Si vous pensez par ailleurs que le rapport aux animaux peut apprendre aux enfants à mieux aimer les autres espèces et la nature, détrompez-vous. Le problème se situe au coeur même du concept d'animal de compagnie. Ce qui est bon pour nous ne l'est pas d'office pour les animaux. Chaque espèce a en effet une nature profonde, un tel os, une spécificité, des besoins en nourriture et en espace, une série d'activités, qui lui sont propres. Ces prérogatives spécifiques aux espèces, qui se sont développées au cours de plusieurs millions d'années d'évolution, sont fixées dans leurs gènes. Or, par définition, un animal domestique ne peut en aucun cas s'épanouir et manifester sa nature profonde. Qu'il soit asservi par l'homme depuis plus ou moins longtemps, le chien sera toujours un loup dénaturé privé d'une grande partie de ses instincts; le chat domestique, un prédateur carnivore en état permanent d'inhibition; l'oiseau en cage, un être privé, comme les autres espèces domestiques, de ses besoins les plus fondamentaux: aller et venir librement, explorer son territoire, socialiser avec ses semblables, se reproduire et manger les aliments qui lui conviennent.

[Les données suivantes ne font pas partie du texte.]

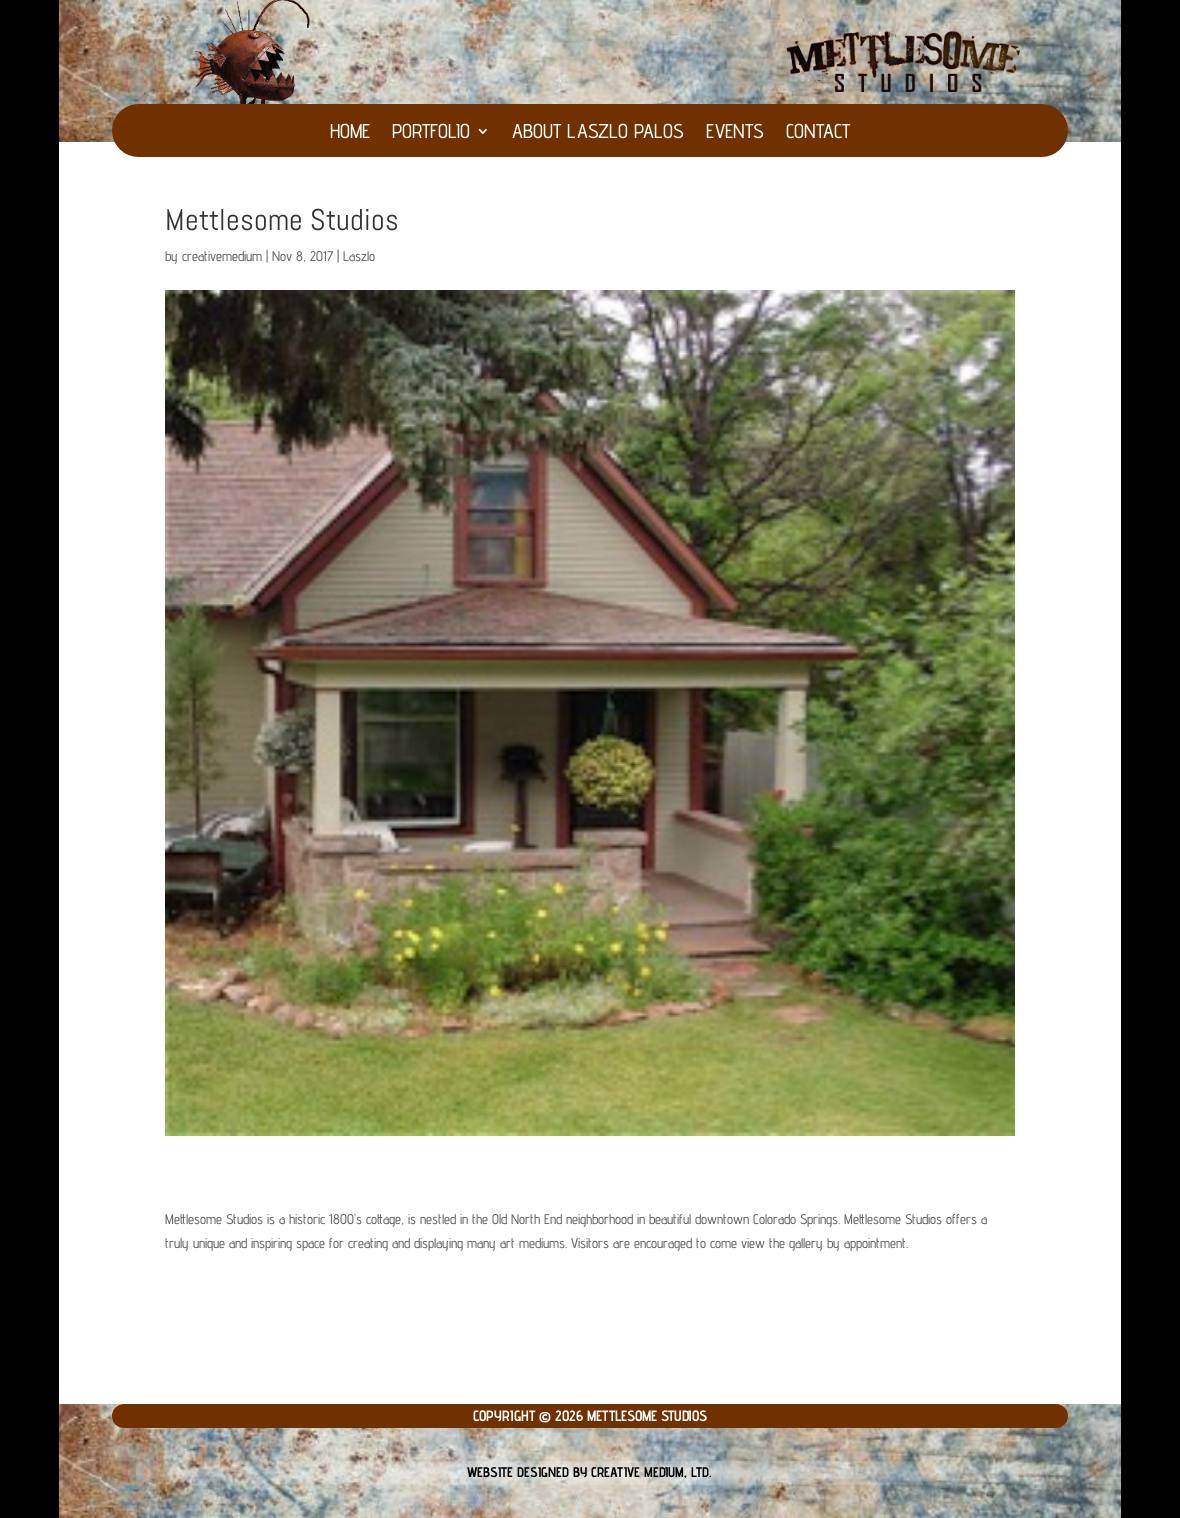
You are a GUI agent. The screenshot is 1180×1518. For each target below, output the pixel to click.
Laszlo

Un animal domestique est presque toujours en déséquilibre. Il développera obligatoirement une foule de comportements névrotiques dus non seulement au manque des différents facteurs dont il a besoin pour s'épanouir et incarner sa vraie nature, mais aux liens affectifs de dépendance totale auxquels il est soumis. Cette violation systématique de l'essence d'un être est la négation pure et simple du respect et de l'amour au sens propre. Et ce n'est pas en faisant vacciner son animal chaque année, en lui payant un hôtel cinq étoiles, une pierre tombale, en lui donnant des droits ou un nom humain que vous y changerait quelque chose.

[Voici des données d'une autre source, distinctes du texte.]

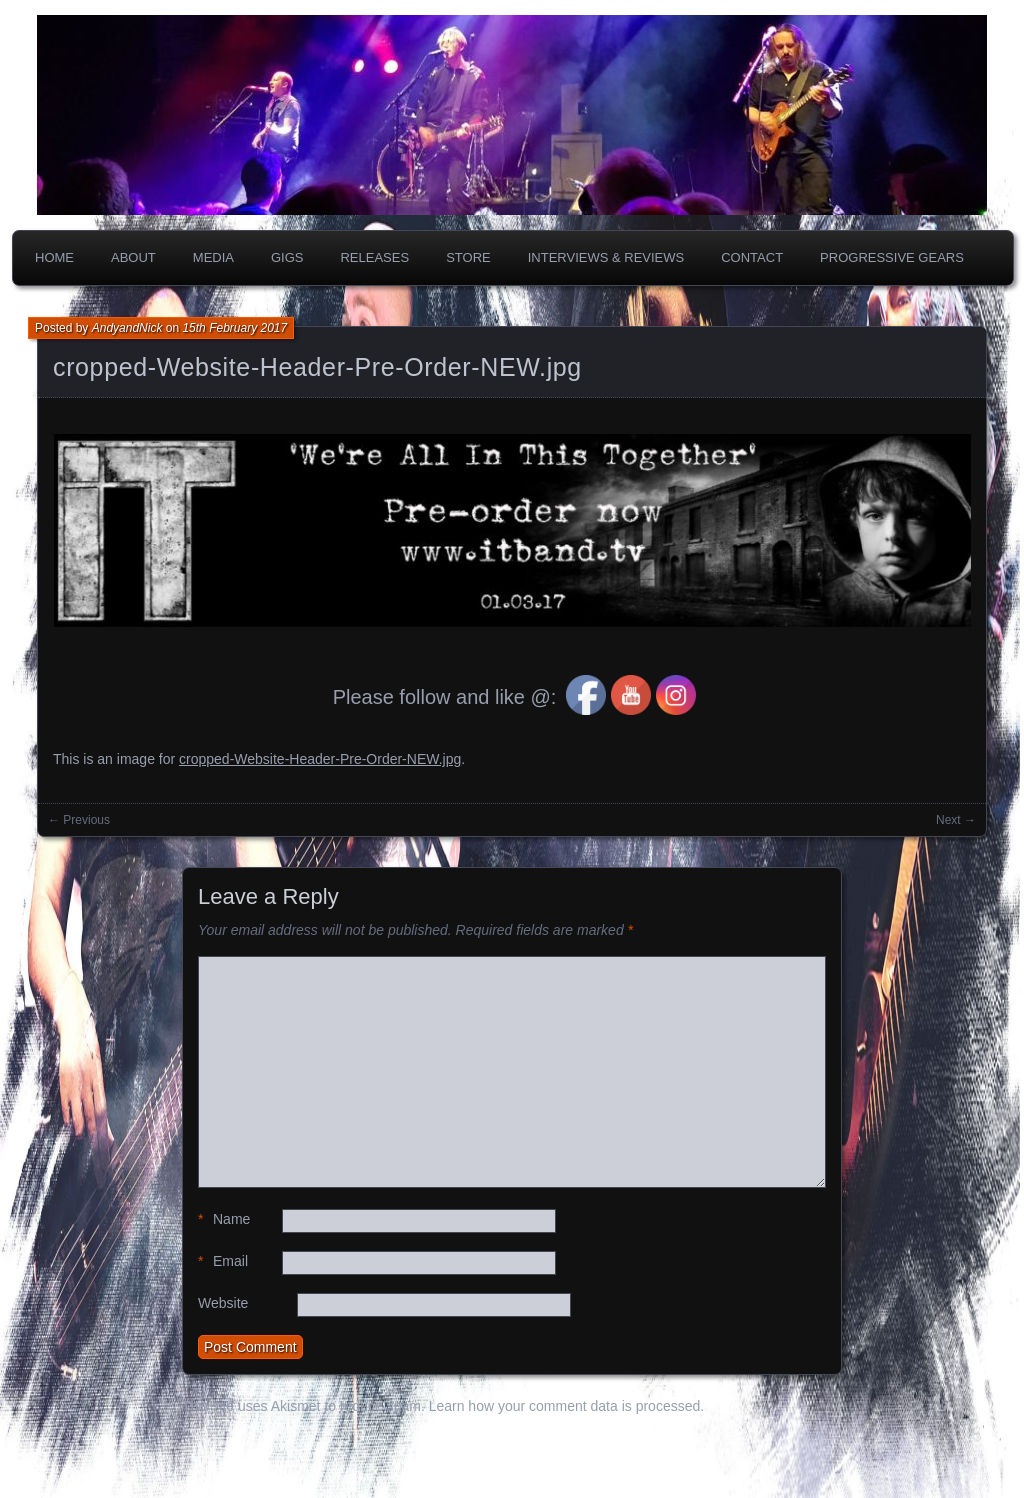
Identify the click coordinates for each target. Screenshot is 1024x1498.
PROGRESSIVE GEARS (892, 257)
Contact (752, 257)
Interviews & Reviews (606, 257)
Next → (956, 820)
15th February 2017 (234, 328)
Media (213, 257)
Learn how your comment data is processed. (566, 1406)
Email (223, 1261)
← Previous (79, 820)
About (133, 257)
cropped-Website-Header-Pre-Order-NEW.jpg (317, 367)
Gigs (287, 257)
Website (223, 1303)
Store (468, 257)
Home (54, 257)
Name (224, 1219)
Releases (374, 257)
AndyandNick (127, 328)
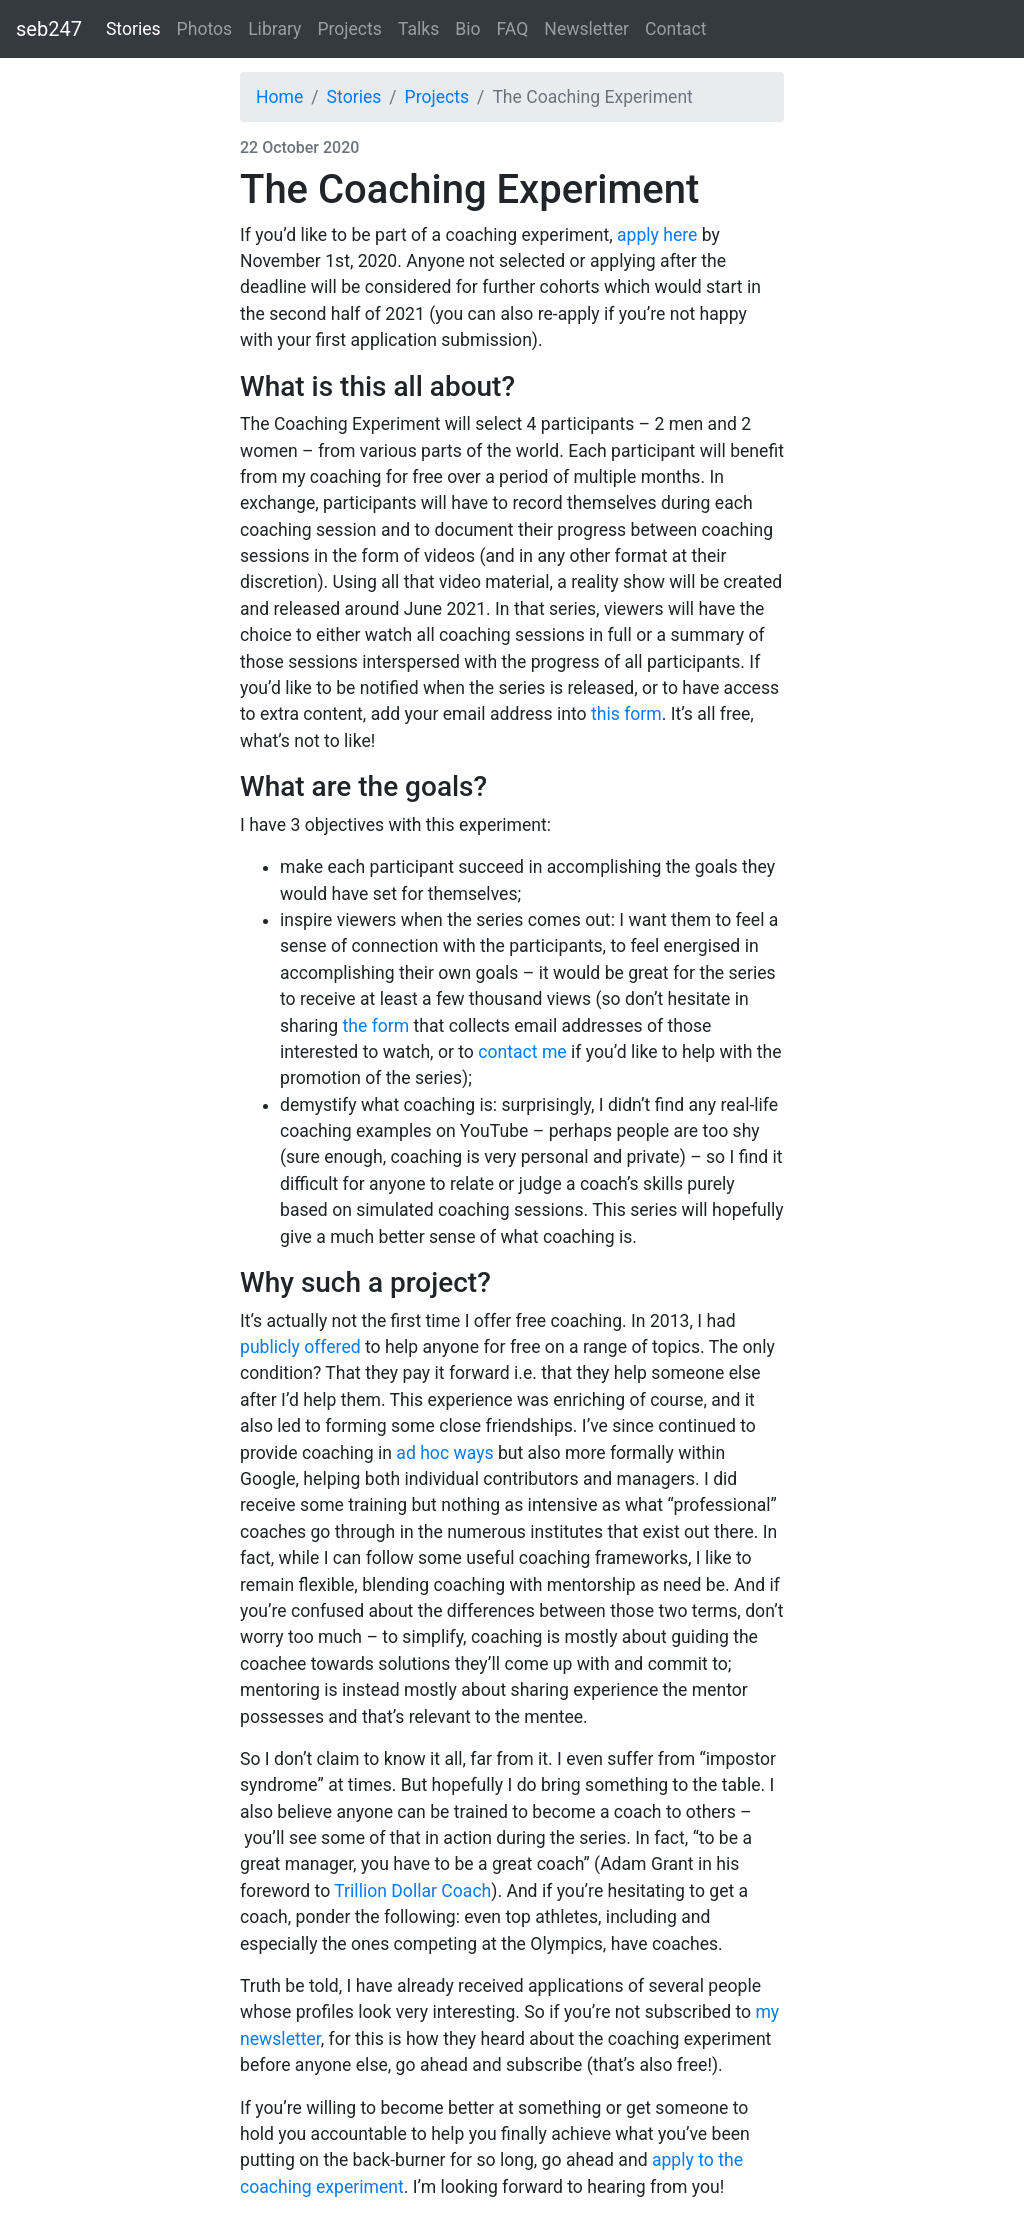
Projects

Dans cette perspective, la relation avec les bêtes sert à entretenir de faux sentiments d'amour et d'amitié qui cachent, sous une apparente bienveillance, une volonté de contrôle et de domination qui se traduit par un sadisme parfois évident, mais le plus souvent d'une grande subtilité. Il suffit d'observer la façon dont certaines personnes se comportent avec leur chien. Regardez-les tirer sur la laisse, frapper et invectiver ceux qui font l'objet de leur affection. Regardez-les surtout leur imposer leur volonté. Les concours canins, hippiques et les cours d'obéissance à la télévision sont l'occasion rêvée de voir, sans censure, la banalisation de cette barbarie à visage souriant. Dès lors, ce qu'un enfant va plutôt apprendre au contact d'un animal, ce sont les règles de la domination et de la soumission. Il apprendra à confondre amour et respect avec possession, contrôle, plaisir, satisfaction et dépendance affective. Plus inquiétant encore, les leçons apprises au contact d'un animal se transposeront à autrui, car selon plusieurs ethnologues et sociologues, «les pratiques sur les animaux sont le moule, en creux ou en relief, ou le contretype, en positif ou en négatif, des relations entre leshommes».